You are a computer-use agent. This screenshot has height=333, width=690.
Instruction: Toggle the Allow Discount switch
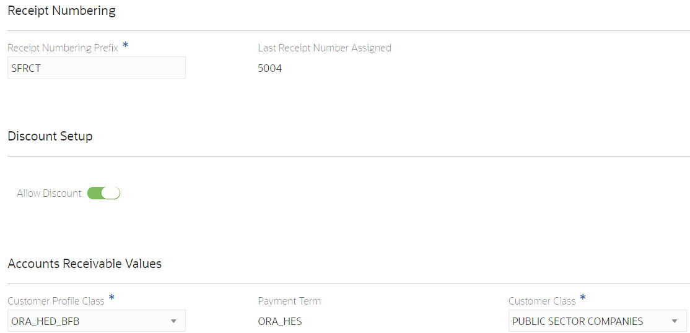coord(103,194)
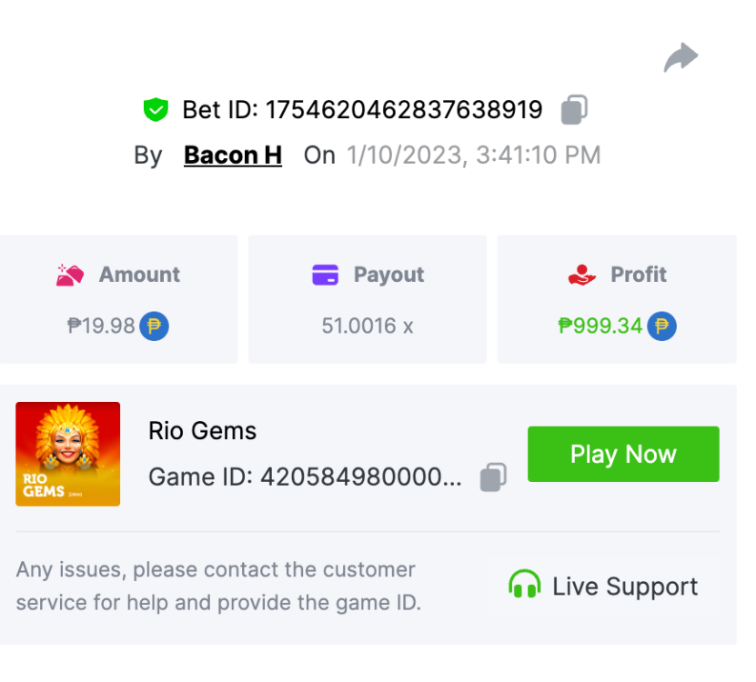The height and width of the screenshot is (682, 756).
Task: Click the Payout card icon
Action: click(x=325, y=275)
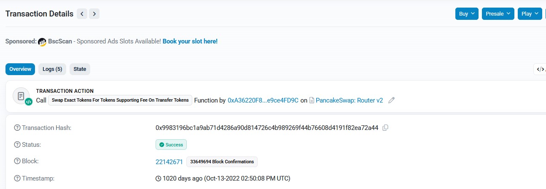This screenshot has height=189, width=546.
Task: Expand the Play dropdown
Action: point(530,14)
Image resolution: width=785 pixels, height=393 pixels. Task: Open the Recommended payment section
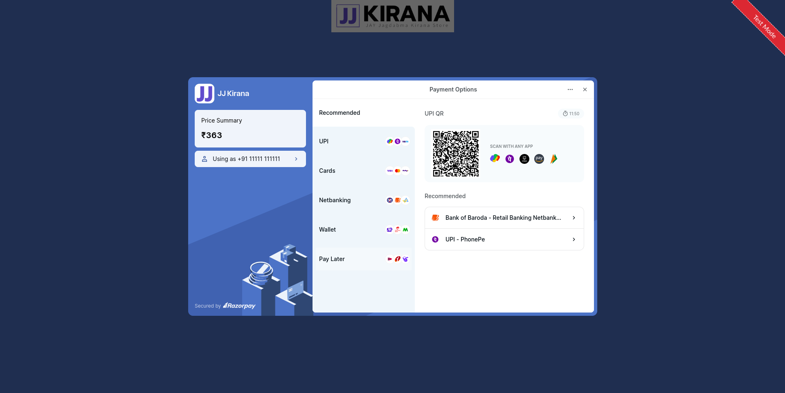(x=340, y=113)
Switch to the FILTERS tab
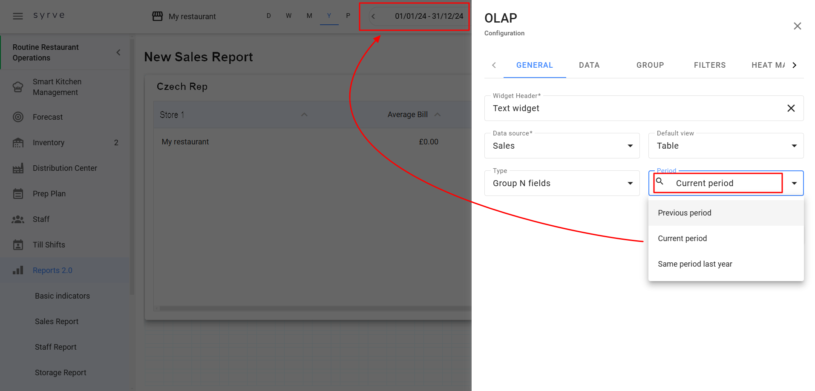The image size is (815, 391). [x=709, y=65]
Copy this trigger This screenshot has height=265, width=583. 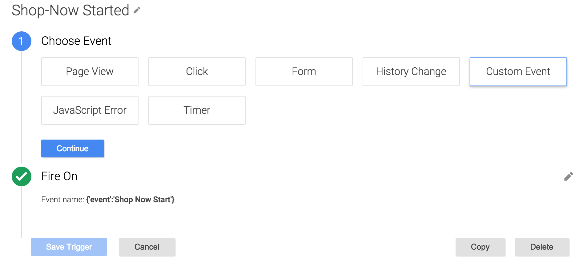[480, 247]
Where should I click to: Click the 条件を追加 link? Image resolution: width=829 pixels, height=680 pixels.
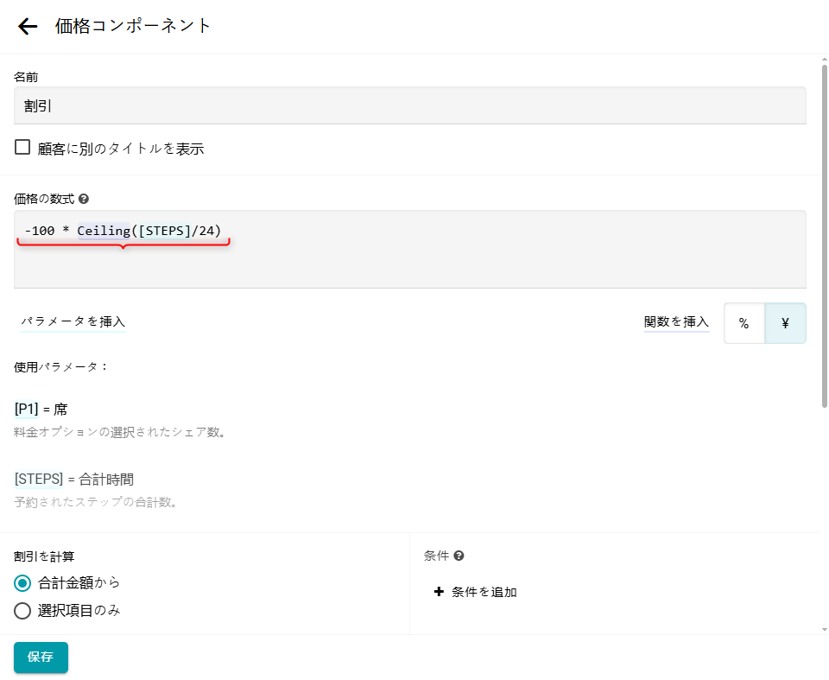(484, 592)
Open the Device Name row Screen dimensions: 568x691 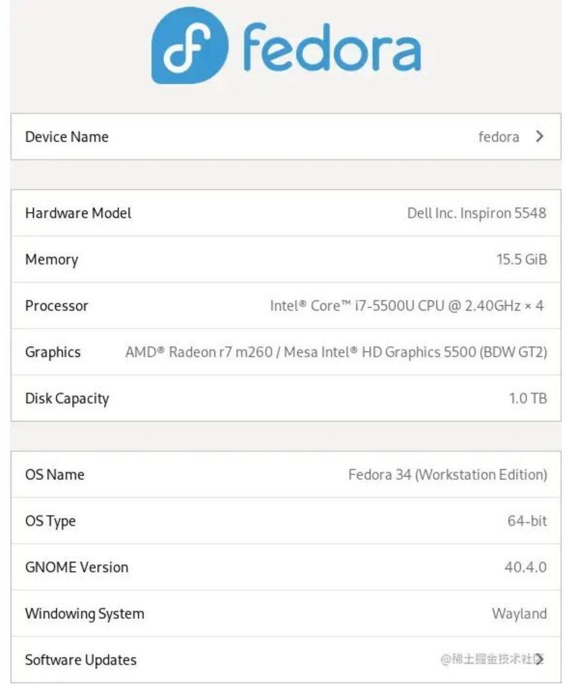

------------------------------------------------------------

» WHAT THE TASK ASKS
Leaving out every picture, copy exactly the lines from the one that contains "Where should I" through the end of the entries above.

» WRITTEN REPLY
Where should I click to: Click the 条件を追加 link? Image resolution: width=829 pixels, height=680 pixels.
(484, 592)
Open the Device Name row Screen dimensions: 568x691 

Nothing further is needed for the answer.